As regular CFZ-watchers will know, for some time Corinna has been doing a column for Animals & Men and a regular segment on On The Track... particularly about out-of-place birds and rare vagrants. There seem to be more and more bird stories from all over the world hitting the news these days so, to make room for them all - and to give them all equal and worthy coverage - she has set up this new blog to cover all things feathery and Fortean.

Thursday 14 February 2019

Birds of paradise in Malta

Sunday, February 3, 2019, 14:16 by David Dandria
On February 5, 1862, the P & O Steamship Euxine left Alexandria bound for Marseilles, with a stopover in Malta. On board was a special and unusual cargo in the charge of one Alfred Russel Wallace, identified simply on the passenger list as “Mr Wallace”.
This unusual cargo consisted of two live male birds of paradise that Mr Wallace had purchased in Singapore for £100 and was “determined to bring them to England by the overland route under my own care”, as he wrote in his 1869 book The Malay Archipelago: The Land of the Orang-utan, and the Bird of Paradise. They would be the first two examples of these wonderful birds to reach Europe.
Birds of paradise are exotic birds, the males of which have flamboyant and colourful plumage; they are found in southeast Asia, mainly in the Malay Archipelago and Indonesia.

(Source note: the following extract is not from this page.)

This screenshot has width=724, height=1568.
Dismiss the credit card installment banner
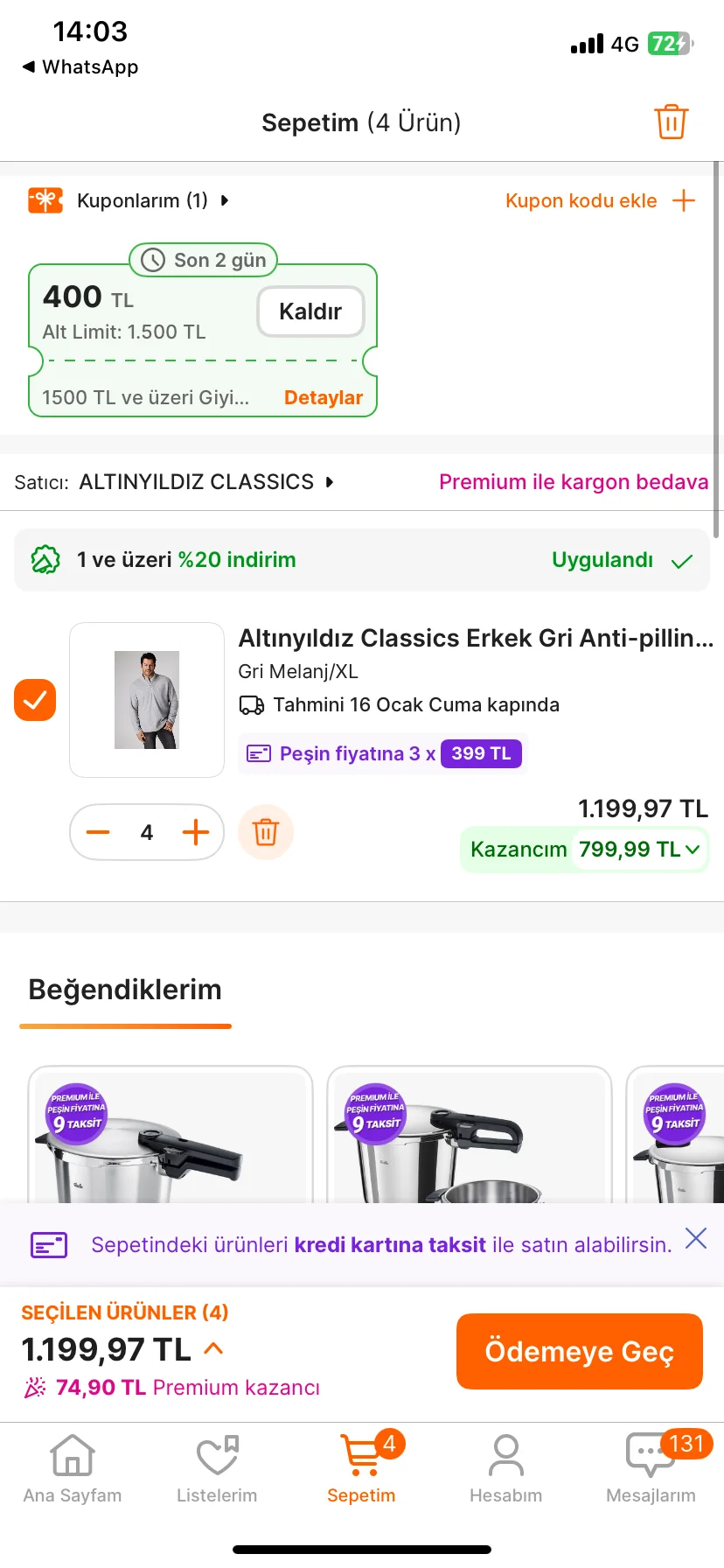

When the first Europeans sailed to this part of the world in search of rare and precious spices such as cloves and nutmeg, Malay traders gave them skins of birds which were so strange and beautiful as to excite their admiration. The traders called these birds in Malay “Manuk dewata” (Birds of God) and the Dutch traders started calling them in Latin avis paradiseus (paradise birds).
An early description of the birds by John van Linschoten in 1598, states that “no one has seen these birds alive, for they live in the air, always turning toward the sun, and never lighting on the earth till they die; for they have neither feet nor wings, as may be seen by the birds carried to India”. This fanciful description arose from the fact that when these birds were captured by natives for despatch to India, their feet were cut off for ease of transportation; in fact, one species still bears the scientific name Paradisea apoda (footless paradise bird), given by Carl Linnaeus in 1760, at a time when no perfect specimen had been seen in Europe, and practically nothing was known about them. This species is now known as the Greater Bird of Paradise and is one of the most spectacular members of the family.